Families of four of the hostages issued a statement Monday calling on Hollande to suspend attacks temporarily to allow time for negotiations with the Islamist guerrillas, saying “the intensity of clashes can endanger our loved ones’ lives, and we believe each encounter could be fatal to them.” The Islamist groups took their captives in part as collateral for such negotiations, they reasoned, and so Hollande should give talks a chance before the irreparable happens.

“After the military operations, we need a pause, a strategy that, instead of being a strategy of force, is a strategy of political opening and dialogue,” said Pierre Robert, grandfather of Pierre Legrand, who has been held in the embattled Sahel region since September 2010.

There was no direct response from Hollande, but French officials made it clear that their combat operations would continue despite the families’ fears.

“We are going to finish the job,” said a senior official who spoke on the condition of anonymity to discuss sensitive information.

Defense Minister Jean-Yves Le Drian said in a television appearance Tuesday that he and Hollande understand the anguish about the hostages and that, from the information available to the French government, “we have every reason to believe they are alive.”

Le Drian described clashes underway in the northeastern Mali mountains, which include close-range combat with assault rifles, as “some of the most violent” since the operation began.
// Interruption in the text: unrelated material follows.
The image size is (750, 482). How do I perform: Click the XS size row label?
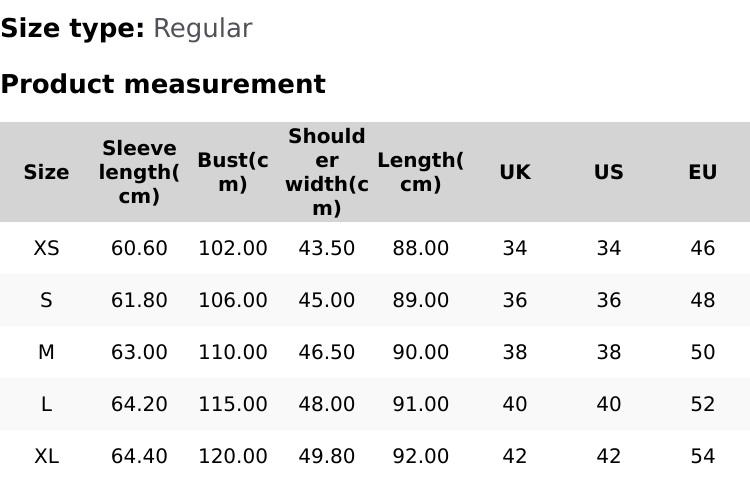[46, 248]
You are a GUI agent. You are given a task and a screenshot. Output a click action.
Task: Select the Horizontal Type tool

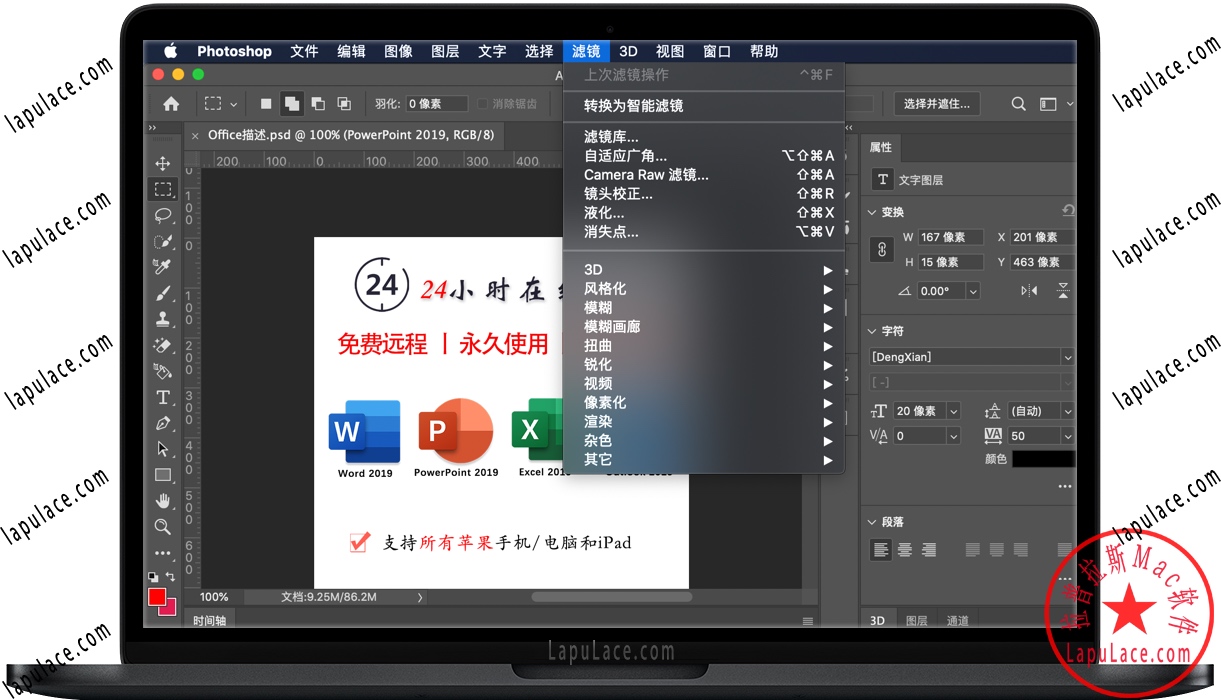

Two French soldiers have been killed there in the past 10 days, bringing to three the number of French service members killed during the intervention.

French commentators speculated that at least some of the hostages are held in the Adrar des Ifoghas range because the region is where AQIM and related guerrilla groups had their headquarters and stored their arsenals of assault rifles, explosives and gasoline. But Adm. Edouard Guillaud, the French military’s chief of staff, said in a radio interview Monday that French authorities have no solid information on where the hostages are held and added that they could have been dispersed to other hideouts.